▸ About this task: The response must reproduce every record in full.

Extracted data section start

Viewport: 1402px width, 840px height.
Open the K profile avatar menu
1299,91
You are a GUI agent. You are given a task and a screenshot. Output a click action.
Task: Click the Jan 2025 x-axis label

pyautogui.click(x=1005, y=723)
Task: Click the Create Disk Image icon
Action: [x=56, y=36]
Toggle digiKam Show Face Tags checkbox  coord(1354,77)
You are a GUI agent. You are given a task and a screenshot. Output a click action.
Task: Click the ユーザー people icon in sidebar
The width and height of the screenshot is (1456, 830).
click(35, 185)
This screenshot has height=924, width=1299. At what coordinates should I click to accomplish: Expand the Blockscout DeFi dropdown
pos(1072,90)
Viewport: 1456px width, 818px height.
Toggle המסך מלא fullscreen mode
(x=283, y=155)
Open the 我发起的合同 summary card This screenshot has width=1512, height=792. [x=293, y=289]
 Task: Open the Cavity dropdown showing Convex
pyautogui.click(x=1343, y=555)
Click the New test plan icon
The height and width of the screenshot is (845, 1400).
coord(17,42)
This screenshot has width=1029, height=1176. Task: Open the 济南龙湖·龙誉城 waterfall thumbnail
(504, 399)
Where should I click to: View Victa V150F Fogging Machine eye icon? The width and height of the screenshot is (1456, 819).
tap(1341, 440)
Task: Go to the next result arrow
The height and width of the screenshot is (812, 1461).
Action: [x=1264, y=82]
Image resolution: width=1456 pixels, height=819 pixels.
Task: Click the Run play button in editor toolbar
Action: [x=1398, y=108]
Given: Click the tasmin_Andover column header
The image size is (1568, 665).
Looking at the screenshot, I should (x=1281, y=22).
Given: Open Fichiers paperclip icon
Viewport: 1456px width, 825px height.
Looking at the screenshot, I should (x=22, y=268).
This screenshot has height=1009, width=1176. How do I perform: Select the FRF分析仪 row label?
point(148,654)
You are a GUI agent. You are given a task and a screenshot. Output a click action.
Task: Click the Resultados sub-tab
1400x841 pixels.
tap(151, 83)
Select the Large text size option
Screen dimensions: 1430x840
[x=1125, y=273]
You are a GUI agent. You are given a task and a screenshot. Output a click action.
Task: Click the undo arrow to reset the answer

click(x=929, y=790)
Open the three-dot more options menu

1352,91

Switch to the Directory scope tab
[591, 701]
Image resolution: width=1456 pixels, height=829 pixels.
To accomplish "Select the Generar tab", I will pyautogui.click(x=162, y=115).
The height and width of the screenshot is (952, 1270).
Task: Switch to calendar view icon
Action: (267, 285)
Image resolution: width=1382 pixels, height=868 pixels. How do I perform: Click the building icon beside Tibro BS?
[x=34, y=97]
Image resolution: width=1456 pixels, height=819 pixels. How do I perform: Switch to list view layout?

Extracted data section end

▸ Answer section:
Viewport: 1402px width, 840px height.
Open the K profile avatar menu
1299,91
You are a GUI agent. You are given a task and a screenshot. Output a click action.
Task: Click the Jan 2025 x-axis label

pyautogui.click(x=1005, y=723)
Task: Click the Create Disk Image icon
Action: [x=56, y=36]
Toggle digiKam Show Face Tags checkbox  coord(1354,77)
You are a GUI agent. You are given a task and a screenshot. Output a click action.
Task: Click the ユーザー people icon in sidebar
The width and height of the screenshot is (1456, 830).
click(35, 185)
This screenshot has height=924, width=1299. At what coordinates should I click to accomplish: Expand the Blockscout DeFi dropdown
pos(1072,90)
Viewport: 1456px width, 818px height.
Toggle המסך מלא fullscreen mode
(x=283, y=155)
Open the 我发起的合同 summary card This screenshot has width=1512, height=792. [x=293, y=289]
 Task: Open the Cavity dropdown showing Convex
pyautogui.click(x=1343, y=555)
Click the New test plan icon
The height and width of the screenshot is (845, 1400).
coord(17,42)
This screenshot has width=1029, height=1176. Task: Open the 济南龙湖·龙誉城 waterfall thumbnail
(504, 399)
Where should I click to: View Victa V150F Fogging Machine eye icon? The width and height of the screenshot is (1456, 819).
tap(1341, 440)
Task: Go to the next result arrow
The height and width of the screenshot is (812, 1461).
Action: [x=1264, y=82]
Image resolution: width=1456 pixels, height=819 pixels.
Task: Click the Run play button in editor toolbar
Action: [x=1398, y=108]
Given: Click the tasmin_Andover column header
The image size is (1568, 665).
Looking at the screenshot, I should (x=1281, y=22).
Given: Open Fichiers paperclip icon
Viewport: 1456px width, 825px height.
Looking at the screenshot, I should (x=22, y=268).
This screenshot has height=1009, width=1176. How do I perform: Select the FRF分析仪 row label?
point(148,654)
You are a GUI agent. You are given a task and a screenshot. Output a click action.
Task: Click the Resultados sub-tab
1400x841 pixels.
tap(151, 83)
Select the Large text size option
Screen dimensions: 1430x840
[x=1125, y=273]
You are a GUI agent. You are given a task and a screenshot. Output a click action.
Task: Click the undo arrow to reset the answer

click(x=929, y=790)
Open the three-dot more options menu

1352,91

Switch to the Directory scope tab
[591, 701]
Image resolution: width=1456 pixels, height=829 pixels.
To accomplish "Select the Generar tab", I will pyautogui.click(x=162, y=115).
The height and width of the screenshot is (952, 1270).
Task: Switch to calendar view icon
Action: (267, 285)
Image resolution: width=1382 pixels, height=868 pixels. How do I perform: Click the building icon beside Tibro BS?
[x=34, y=97]
Image resolution: width=1456 pixels, height=819 pixels. How do I perform: Switch to list view layout?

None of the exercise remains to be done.